Task goal
This exercise calls for an exact transcription. Set down every record below.
____ Extracted information
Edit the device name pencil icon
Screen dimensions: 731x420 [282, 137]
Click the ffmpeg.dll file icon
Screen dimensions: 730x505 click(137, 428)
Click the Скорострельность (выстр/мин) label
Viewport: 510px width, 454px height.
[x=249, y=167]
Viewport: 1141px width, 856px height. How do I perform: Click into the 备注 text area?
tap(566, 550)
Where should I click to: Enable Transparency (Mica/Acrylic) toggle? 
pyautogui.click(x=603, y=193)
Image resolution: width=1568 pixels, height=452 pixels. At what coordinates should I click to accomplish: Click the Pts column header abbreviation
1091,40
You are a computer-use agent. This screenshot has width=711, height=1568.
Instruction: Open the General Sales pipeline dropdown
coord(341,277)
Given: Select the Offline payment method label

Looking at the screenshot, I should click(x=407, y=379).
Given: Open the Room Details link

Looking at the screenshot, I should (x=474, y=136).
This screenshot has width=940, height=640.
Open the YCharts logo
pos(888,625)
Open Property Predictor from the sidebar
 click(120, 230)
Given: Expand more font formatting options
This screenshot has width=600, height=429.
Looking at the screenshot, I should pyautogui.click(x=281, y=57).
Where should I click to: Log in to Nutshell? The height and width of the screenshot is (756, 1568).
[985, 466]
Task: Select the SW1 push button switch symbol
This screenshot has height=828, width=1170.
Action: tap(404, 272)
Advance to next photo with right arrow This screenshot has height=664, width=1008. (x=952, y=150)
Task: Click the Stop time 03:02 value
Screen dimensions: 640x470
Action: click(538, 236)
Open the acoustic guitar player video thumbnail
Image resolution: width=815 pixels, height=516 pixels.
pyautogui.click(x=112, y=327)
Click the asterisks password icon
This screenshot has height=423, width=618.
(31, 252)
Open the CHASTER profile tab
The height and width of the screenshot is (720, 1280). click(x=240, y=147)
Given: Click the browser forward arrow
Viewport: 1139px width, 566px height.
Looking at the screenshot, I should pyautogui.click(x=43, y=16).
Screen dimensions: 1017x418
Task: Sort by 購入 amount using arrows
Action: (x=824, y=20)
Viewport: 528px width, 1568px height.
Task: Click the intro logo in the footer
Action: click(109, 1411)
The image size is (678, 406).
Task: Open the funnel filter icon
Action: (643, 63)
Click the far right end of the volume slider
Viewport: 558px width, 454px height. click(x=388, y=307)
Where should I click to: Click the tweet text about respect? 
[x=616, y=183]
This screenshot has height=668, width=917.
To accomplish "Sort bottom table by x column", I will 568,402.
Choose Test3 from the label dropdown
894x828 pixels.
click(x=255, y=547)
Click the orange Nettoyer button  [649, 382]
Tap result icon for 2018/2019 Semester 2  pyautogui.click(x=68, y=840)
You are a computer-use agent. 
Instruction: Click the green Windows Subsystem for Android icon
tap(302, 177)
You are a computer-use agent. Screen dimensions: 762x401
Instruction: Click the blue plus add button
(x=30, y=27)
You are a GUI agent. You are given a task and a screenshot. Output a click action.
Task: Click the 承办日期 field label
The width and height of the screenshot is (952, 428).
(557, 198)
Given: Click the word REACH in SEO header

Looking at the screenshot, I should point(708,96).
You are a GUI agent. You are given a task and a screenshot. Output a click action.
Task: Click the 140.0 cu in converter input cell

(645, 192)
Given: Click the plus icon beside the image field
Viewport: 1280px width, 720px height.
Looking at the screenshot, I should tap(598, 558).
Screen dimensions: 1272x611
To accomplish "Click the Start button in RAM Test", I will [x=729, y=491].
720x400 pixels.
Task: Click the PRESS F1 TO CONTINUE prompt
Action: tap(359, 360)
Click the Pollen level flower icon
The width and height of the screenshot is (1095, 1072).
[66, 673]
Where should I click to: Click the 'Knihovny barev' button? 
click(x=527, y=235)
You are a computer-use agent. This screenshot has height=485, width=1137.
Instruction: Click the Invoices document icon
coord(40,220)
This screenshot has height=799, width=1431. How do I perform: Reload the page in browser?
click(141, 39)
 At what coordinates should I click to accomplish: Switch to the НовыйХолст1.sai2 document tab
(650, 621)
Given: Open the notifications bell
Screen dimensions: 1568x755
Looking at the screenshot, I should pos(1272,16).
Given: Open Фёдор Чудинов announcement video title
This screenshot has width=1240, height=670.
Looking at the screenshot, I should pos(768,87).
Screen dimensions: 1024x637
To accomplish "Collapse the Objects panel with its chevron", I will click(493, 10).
________
Answer to this problem
Edit the device name pencil icon
Screen dimensions: 731x420 [282, 137]
Click the ffmpeg.dll file icon
Screen dimensions: 730x505 click(137, 428)
Click the Скорострельность (выстр/мин) label
Viewport: 510px width, 454px height.
[x=249, y=167]
Viewport: 1141px width, 856px height. How do I perform: Click into the 备注 text area?
tap(566, 550)
Where should I click to: Enable Transparency (Mica/Acrylic) toggle? 
pyautogui.click(x=603, y=193)
Image resolution: width=1568 pixels, height=452 pixels. At what coordinates should I click to accomplish: Click the Pts column header abbreviation
1091,40
You are a computer-use agent. This screenshot has width=711, height=1568.
Instruction: Open the General Sales pipeline dropdown
coord(341,277)
Given: Select the Offline payment method label

Looking at the screenshot, I should click(x=407, y=379).
Given: Open the Room Details link

Looking at the screenshot, I should (x=474, y=136).
This screenshot has width=940, height=640.
Open the YCharts logo
pos(888,625)
Open Property Predictor from the sidebar
 click(120, 230)
Given: Expand more font formatting options
This screenshot has width=600, height=429.
Looking at the screenshot, I should pyautogui.click(x=281, y=57).
Where should I click to: Log in to Nutshell? The height and width of the screenshot is (756, 1568).
[985, 466]
Task: Select the SW1 push button switch symbol
This screenshot has height=828, width=1170.
Action: tap(404, 272)
Advance to next photo with right arrow This screenshot has height=664, width=1008. (x=952, y=150)
Task: Click the Stop time 03:02 value
Screen dimensions: 640x470
Action: click(538, 236)
Open the acoustic guitar player video thumbnail
Image resolution: width=815 pixels, height=516 pixels.
pyautogui.click(x=112, y=327)
Click the asterisks password icon
This screenshot has height=423, width=618.
(31, 252)
Open the CHASTER profile tab
The height and width of the screenshot is (720, 1280). click(x=240, y=147)
Given: Click the browser forward arrow
Viewport: 1139px width, 566px height.
Looking at the screenshot, I should pyautogui.click(x=43, y=16).
Screen dimensions: 1017x418
Task: Sort by 購入 amount using arrows
Action: (x=824, y=20)
Viewport: 528px width, 1568px height.
Task: Click the intro logo in the footer
Action: click(109, 1411)
The image size is (678, 406).
Task: Open the funnel filter icon
Action: (643, 63)
Click the far right end of the volume slider
Viewport: 558px width, 454px height. click(x=388, y=307)
Where should I click to: Click the tweet text about respect? 
[x=616, y=183]
This screenshot has height=668, width=917.
To accomplish "Sort bottom table by x column", I will 568,402.
Choose Test3 from the label dropdown
894x828 pixels.
click(x=255, y=547)
Click the orange Nettoyer button  [649, 382]
Tap result icon for 2018/2019 Semester 2  pyautogui.click(x=68, y=840)
You are a computer-use agent. 
Instruction: Click the green Windows Subsystem for Android icon
tap(302, 177)
You are a computer-use agent. Screen dimensions: 762x401
Instruction: Click the blue plus add button
(x=30, y=27)
You are a GUI agent. You are given a task and a screenshot. Output a click action.
Task: Click the 承办日期 field label
The width and height of the screenshot is (952, 428).
(557, 198)
Given: Click the word REACH in SEO header

Looking at the screenshot, I should point(708,96).
You are a GUI agent. You are given a task and a screenshot. Output a click action.
Task: Click the 140.0 cu in converter input cell

(645, 192)
Given: Click the plus icon beside the image field
Viewport: 1280px width, 720px height.
Looking at the screenshot, I should tap(598, 558).
Screen dimensions: 1272x611
To accomplish "Click the Start button in RAM Test", I will [x=729, y=491].
720x400 pixels.
Task: Click the PRESS F1 TO CONTINUE prompt
Action: tap(359, 360)
Click the Pollen level flower icon
The width and height of the screenshot is (1095, 1072).
[66, 673]
Where should I click to: Click the 'Knihovny barev' button? 
click(x=527, y=235)
You are a computer-use agent. This screenshot has height=485, width=1137.
Instruction: Click the Invoices document icon
coord(40,220)
This screenshot has height=799, width=1431. How do I perform: Reload the page in browser?
click(141, 39)
 At what coordinates should I click to accomplish: Switch to the НовыйХолст1.sai2 document tab
(650, 621)
Given: Open the notifications bell
Screen dimensions: 1568x755
Looking at the screenshot, I should pos(1272,16).
Given: Open Фёдор Чудинов announcement video title
This screenshot has width=1240, height=670.
Looking at the screenshot, I should pos(768,87).
Screen dimensions: 1024x637
To accomplish "Collapse the Objects panel with its chevron", I will click(493, 10).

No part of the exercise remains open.